Mary Ellen Young
Bridging the Gap: Meeting the Needs of Stroke Patient/Caregiver Dyads
Co-Investigator; Barbara Lutz, RN, Principal Investigator;
March 2010 – February 2013
While there is a substantial body of research on stroke caregiving, most of it has focused on the impact of caregiving post-discharge from rehabilitation or acute care. Based on our previous work and other research, we have identified the need for a pre-discharge comprehensive risk assessment of the stroke patient/caregiver dyad, i.e. a dyad Risk Assessment Profile (RAP). The RAP will assess critical caregiver factors (e.g. physical and mental health history, caregiving experience, physical capacity, etc) with patient factors (e.g. functional status, age, co-morbidities) and environmental factors, including external resources, (e.g. financial resources, living arrangements, transportation) and combine them into a dyad risk profile. The profile will identify areas of specific need and risk, and will help the rehabilitation team to better tailor interventions during inpatient rehabilitation to meet the post-discharge needs of stroke patients and their spousal caregivers. Therefore, the specific aims of this research study are to:
Specific Aim 1 (SA 1): Develop and pilot a Risk Assessment Profile (RAP) for stroke patient/caregiver dyads to evaluate patient need and caregiver capacity and identify potential post-discharge risks for patients and their spousal caregivers.
Specific Aim 2 (SA 2): Determine how the dyad RAP influences treatment, discharge planning, and post-discharge outcomes in the inpatient rehabilitation clinical practice.
Specific Aim 3 (SA 3): Determine the feasibility of implementing the dyad RAP as part of the inpatient rehabilitation admission assessment.

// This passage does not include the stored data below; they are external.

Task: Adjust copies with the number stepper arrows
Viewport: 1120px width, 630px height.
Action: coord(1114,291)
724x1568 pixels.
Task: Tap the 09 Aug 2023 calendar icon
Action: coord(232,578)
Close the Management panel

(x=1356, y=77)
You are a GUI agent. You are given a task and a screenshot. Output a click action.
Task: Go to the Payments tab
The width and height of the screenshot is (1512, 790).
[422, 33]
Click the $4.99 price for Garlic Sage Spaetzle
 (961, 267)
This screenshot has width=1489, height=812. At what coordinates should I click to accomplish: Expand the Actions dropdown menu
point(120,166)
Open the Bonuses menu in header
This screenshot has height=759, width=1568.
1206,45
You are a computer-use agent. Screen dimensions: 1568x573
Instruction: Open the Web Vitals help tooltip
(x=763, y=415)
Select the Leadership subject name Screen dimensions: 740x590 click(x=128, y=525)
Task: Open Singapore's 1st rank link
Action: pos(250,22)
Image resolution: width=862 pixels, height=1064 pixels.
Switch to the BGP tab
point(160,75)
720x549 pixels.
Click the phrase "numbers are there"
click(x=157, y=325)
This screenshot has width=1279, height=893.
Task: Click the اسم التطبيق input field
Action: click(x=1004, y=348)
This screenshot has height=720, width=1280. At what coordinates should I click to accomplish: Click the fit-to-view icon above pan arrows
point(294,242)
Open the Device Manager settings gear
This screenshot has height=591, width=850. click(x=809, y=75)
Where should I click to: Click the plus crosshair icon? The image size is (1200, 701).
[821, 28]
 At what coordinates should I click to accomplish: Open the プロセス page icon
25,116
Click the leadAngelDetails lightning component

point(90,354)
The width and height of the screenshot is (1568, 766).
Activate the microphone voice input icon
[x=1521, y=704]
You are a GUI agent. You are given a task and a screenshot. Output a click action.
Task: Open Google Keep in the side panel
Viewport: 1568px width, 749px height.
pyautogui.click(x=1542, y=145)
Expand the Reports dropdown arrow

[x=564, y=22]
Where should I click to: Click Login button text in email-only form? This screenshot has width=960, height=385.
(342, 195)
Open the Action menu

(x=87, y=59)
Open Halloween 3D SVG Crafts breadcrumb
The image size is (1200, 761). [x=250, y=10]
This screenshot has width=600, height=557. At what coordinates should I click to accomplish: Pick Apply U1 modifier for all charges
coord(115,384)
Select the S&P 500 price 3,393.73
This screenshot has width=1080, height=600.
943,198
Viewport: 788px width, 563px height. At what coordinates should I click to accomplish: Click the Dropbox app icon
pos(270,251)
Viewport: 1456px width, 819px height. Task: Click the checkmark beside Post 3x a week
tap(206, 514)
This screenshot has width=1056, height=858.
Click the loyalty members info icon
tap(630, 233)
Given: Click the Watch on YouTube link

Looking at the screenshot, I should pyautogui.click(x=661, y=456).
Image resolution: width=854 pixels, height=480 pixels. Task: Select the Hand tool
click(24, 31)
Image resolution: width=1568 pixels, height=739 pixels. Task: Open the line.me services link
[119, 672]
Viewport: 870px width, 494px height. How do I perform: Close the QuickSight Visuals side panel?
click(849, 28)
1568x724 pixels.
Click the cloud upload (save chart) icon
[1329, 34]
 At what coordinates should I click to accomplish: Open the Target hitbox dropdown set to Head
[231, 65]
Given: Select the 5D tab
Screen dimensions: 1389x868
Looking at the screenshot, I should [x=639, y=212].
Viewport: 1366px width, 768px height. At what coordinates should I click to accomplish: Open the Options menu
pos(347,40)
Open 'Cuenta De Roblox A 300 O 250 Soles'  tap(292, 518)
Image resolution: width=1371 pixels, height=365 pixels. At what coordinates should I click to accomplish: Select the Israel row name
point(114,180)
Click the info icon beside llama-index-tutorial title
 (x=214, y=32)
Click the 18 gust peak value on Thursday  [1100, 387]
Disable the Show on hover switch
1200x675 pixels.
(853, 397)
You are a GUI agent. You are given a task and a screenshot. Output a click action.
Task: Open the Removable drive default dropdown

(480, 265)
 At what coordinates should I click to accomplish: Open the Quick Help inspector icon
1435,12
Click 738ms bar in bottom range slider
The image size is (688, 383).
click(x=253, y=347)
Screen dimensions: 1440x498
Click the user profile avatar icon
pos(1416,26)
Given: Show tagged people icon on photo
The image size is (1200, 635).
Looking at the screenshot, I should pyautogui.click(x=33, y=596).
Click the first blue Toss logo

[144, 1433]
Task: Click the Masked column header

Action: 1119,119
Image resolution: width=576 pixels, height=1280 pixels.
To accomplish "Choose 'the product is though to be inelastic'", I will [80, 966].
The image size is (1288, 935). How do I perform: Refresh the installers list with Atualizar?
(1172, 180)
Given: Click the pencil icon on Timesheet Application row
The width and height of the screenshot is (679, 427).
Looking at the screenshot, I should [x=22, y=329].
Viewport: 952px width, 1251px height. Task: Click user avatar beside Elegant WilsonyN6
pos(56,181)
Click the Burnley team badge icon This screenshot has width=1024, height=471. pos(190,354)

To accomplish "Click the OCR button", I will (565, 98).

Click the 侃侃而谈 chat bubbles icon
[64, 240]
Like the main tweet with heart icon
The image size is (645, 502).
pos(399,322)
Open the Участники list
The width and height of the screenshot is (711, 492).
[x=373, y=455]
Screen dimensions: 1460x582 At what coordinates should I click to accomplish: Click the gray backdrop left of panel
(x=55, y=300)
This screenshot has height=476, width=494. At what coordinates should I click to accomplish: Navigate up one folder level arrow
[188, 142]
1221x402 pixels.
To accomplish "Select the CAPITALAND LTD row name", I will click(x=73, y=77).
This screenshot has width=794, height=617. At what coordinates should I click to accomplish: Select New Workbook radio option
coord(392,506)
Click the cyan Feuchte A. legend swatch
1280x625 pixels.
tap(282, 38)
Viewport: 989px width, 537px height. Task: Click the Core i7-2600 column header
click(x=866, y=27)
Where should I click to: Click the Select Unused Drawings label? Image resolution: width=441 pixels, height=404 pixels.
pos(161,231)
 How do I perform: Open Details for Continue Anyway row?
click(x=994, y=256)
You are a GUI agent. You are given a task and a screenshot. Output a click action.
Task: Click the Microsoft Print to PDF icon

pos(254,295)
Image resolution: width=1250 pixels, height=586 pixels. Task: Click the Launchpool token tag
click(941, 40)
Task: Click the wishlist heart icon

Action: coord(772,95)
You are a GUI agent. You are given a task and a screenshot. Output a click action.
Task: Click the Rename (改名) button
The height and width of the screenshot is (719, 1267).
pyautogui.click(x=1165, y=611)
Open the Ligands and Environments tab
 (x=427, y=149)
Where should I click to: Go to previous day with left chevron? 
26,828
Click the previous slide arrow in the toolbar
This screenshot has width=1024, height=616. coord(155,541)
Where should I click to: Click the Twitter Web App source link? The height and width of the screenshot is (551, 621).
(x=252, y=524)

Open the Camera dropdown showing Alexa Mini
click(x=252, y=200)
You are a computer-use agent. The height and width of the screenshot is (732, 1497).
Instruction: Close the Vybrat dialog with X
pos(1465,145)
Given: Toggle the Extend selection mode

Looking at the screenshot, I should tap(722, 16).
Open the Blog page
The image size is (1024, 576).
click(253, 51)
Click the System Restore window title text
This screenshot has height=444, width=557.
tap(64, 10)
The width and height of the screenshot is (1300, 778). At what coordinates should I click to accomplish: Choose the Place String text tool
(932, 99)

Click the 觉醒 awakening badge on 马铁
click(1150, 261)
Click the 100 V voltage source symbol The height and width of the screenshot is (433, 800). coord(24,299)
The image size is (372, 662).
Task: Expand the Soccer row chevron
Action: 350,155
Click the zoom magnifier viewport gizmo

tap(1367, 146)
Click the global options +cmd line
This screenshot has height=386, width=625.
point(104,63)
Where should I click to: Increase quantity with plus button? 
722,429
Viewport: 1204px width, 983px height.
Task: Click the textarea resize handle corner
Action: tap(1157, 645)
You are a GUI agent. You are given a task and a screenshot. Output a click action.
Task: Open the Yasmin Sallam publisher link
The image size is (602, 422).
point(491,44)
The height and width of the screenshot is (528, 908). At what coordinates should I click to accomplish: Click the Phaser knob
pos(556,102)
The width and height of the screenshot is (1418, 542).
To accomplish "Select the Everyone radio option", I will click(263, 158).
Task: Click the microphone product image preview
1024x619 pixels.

In our previous grounded theory study we identified the need for a tripartite risk assessment of the caregiver, patient, and environment as part of the inpatient rehabilitation facility (IRF) admission assessment. In this study we are applying a mixed methods approach wherein quantitative data will be embedded in a qualitative (grounded theory) design.82 Because this study focuses on process (piloting a comprehensive dyad risk profile) but also considers outcomes (how the risk profile influences practice and post-discharge outcomes), the grounded theory (qualitative) design is primary. Quantitative data will be used to “clarify, explain, [and] more fully elaborate the results of the [qualitative] analyses,”83 (p. 248) to corroborate and verify the qualitative findings,83 and to describe sample characteristics. Grounded theory is a naturalistic, systematic research method designed to explore areas of inquiry that have not been well researched or developed. It is a dynamic method in that review of the literature, generation of substantive and theoretical questions, and collection and analysis of data occur simultaneously rather than in a linear sequence.84, 85 It has been used successfully in delineating the complexities of ‘real-world’ processes. For example, Caron and Bowers86 used grounded theory to describe informal caregiving of an aging spouse. Researchers studying medical decision-making have advocated for this type of in-depth qualitative research in real-world decision-making.87 Using grounded theory to develop and evaluate the feasibility of implementing a risk profile based on a systematic assessment of the caregiver, along with data about the patient (already included in the medical record), and the environment/external resources will provide a clearer picture of the issues the caregiver and patient will face when they get home. Based on this risk profile, the research team will develop recommendations about the dyads’ needs and risks. The rehabilitation team can then tailor the treatment and discharge plans to address these needs and risks during inpatient rehabilitation. The RAP will also provide the patient, caregiver, and other family with the data they need to make discharge decisions in consultation with the rehabilitation team.